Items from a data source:
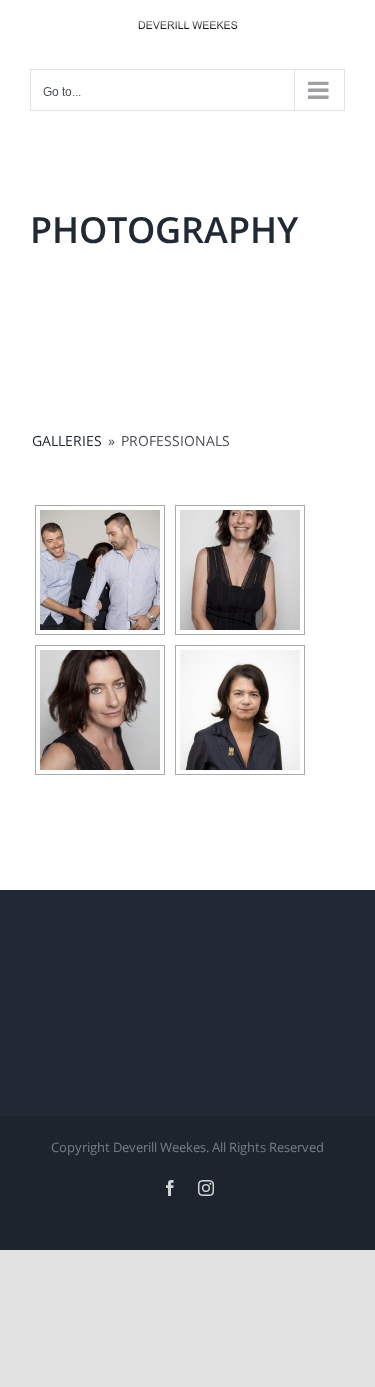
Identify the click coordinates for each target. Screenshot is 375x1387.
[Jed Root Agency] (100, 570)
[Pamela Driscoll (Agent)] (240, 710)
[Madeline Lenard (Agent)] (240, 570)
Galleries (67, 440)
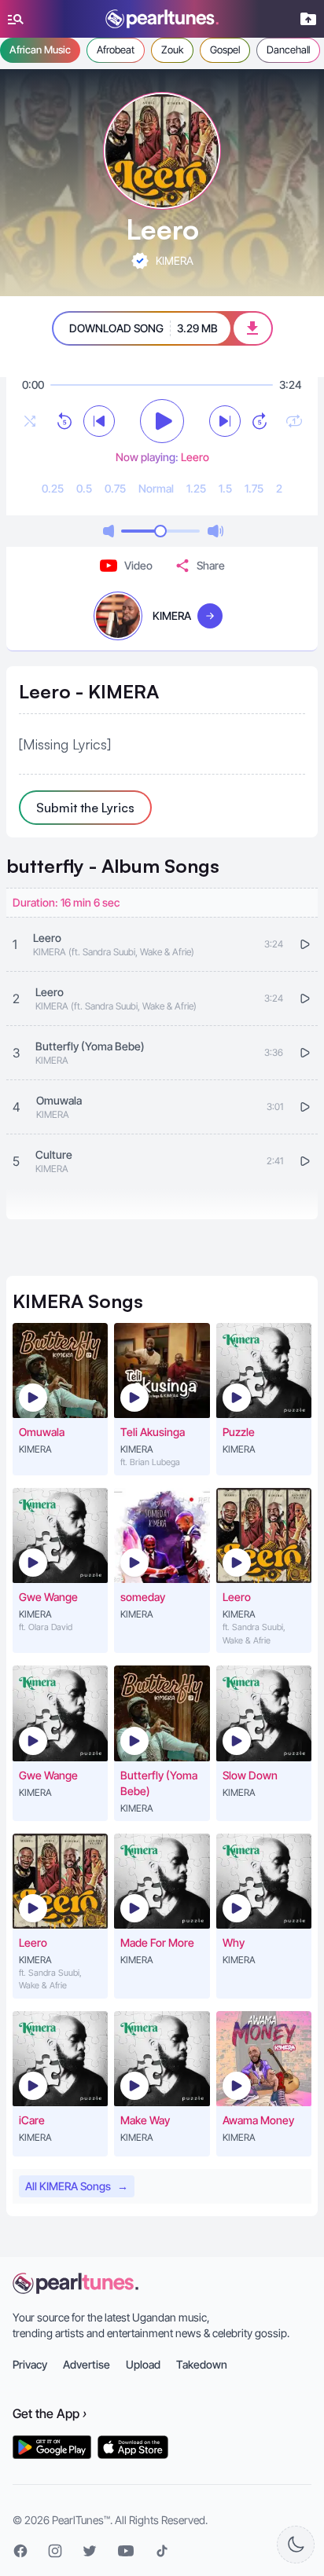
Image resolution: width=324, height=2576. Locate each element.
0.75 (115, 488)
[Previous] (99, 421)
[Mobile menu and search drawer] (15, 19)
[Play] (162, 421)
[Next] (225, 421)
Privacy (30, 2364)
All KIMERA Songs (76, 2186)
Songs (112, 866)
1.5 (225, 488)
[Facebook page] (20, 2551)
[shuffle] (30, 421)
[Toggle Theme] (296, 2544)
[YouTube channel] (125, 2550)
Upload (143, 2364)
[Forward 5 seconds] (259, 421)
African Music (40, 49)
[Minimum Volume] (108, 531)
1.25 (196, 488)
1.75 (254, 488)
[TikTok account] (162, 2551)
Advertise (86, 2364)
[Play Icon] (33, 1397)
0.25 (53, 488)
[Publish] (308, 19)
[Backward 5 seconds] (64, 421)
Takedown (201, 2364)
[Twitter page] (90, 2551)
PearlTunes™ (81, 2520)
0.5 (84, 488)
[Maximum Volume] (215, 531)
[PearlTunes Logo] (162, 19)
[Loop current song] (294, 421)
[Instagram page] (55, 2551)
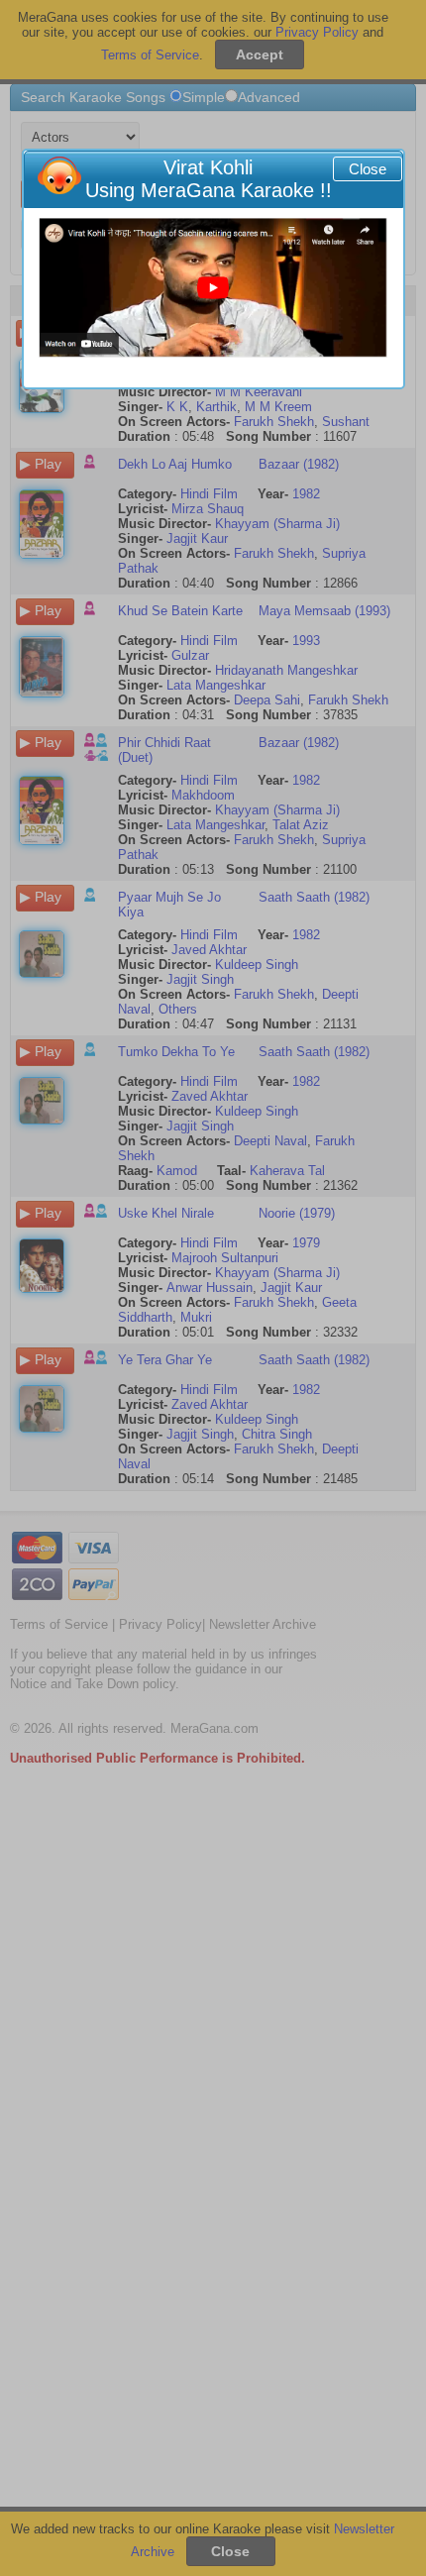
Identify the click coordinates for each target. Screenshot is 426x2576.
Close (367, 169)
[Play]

==

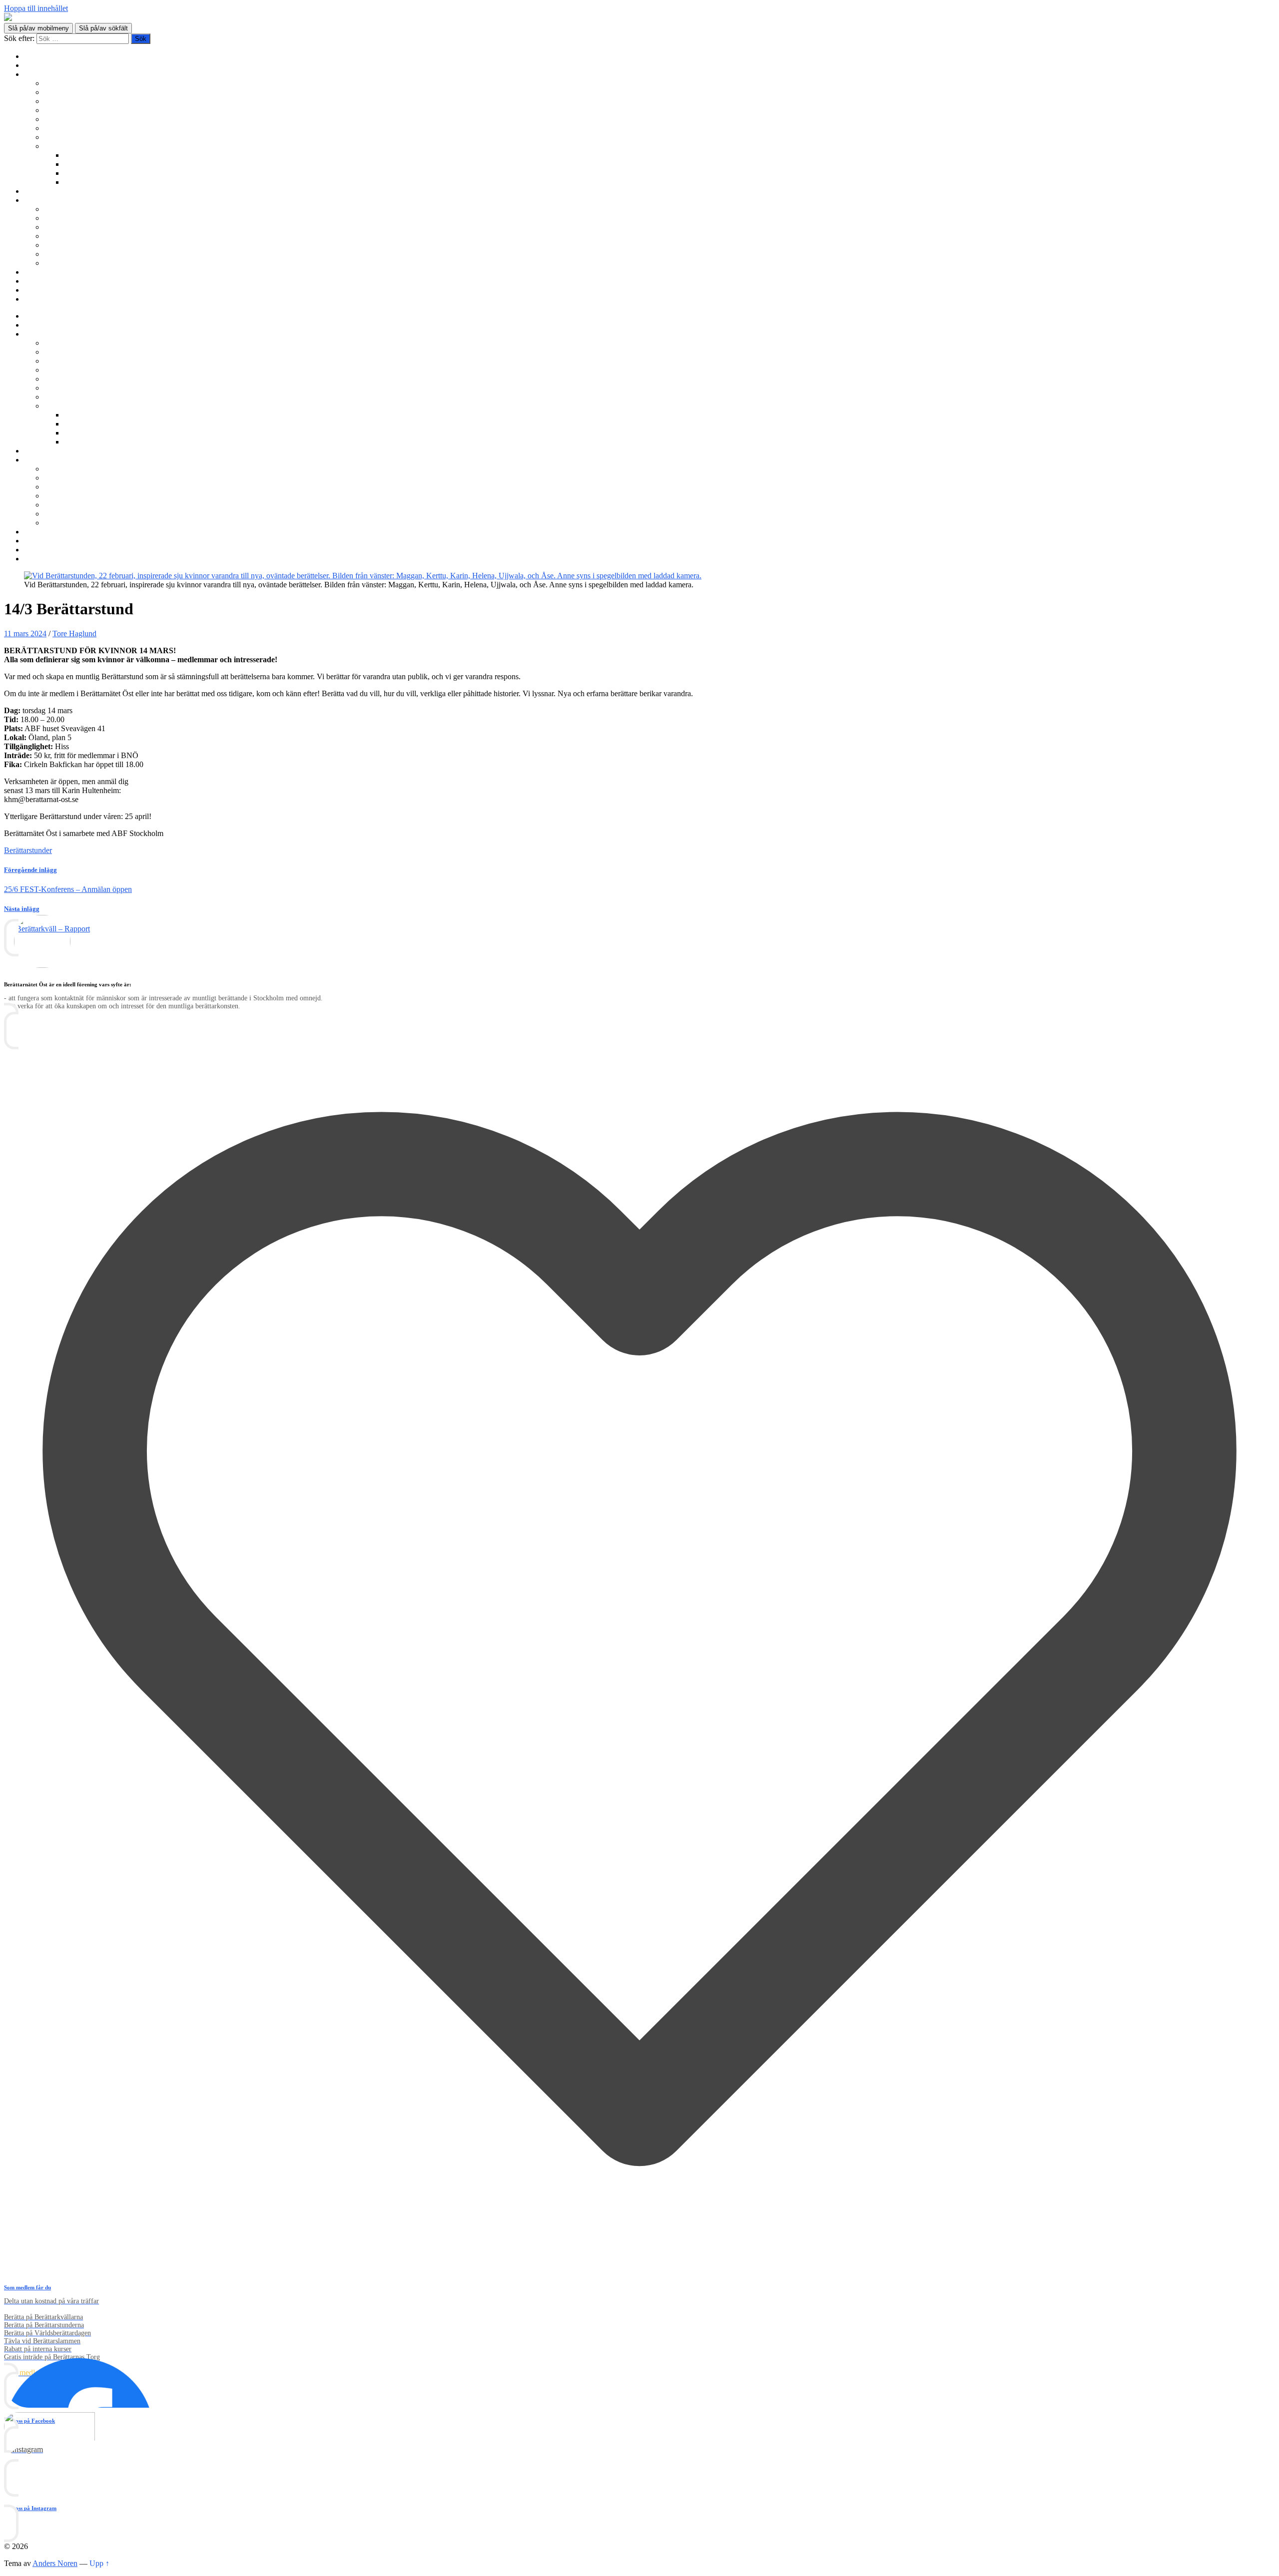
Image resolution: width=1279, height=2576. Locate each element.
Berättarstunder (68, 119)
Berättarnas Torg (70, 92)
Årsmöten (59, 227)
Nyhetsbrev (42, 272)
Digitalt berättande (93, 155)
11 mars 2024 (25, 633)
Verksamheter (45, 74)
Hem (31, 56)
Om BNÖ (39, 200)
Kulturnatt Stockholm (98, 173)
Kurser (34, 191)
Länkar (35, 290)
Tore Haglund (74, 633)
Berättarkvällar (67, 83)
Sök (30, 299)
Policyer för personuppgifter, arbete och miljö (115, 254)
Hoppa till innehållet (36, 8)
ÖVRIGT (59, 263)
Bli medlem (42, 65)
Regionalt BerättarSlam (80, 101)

--

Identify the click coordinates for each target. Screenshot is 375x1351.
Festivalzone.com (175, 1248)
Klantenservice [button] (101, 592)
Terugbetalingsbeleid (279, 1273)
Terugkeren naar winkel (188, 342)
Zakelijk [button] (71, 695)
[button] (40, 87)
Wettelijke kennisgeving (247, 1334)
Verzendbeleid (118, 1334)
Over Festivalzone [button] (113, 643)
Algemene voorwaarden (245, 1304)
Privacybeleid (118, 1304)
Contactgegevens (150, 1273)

• WORK INSTRUCTION: Scan the entries above for the line containing "Hoppa till innehållet (36, 8)", and copy it and all lines after it exactly, down to and including the line containing "Regionalt BerättarSlam (80, 101)".

• FINISHED TASK:
Hoppa till innehållet (36, 8)
ÖVRIGT (59, 263)
Bli medlem (42, 65)
Regionalt BerättarSlam (80, 101)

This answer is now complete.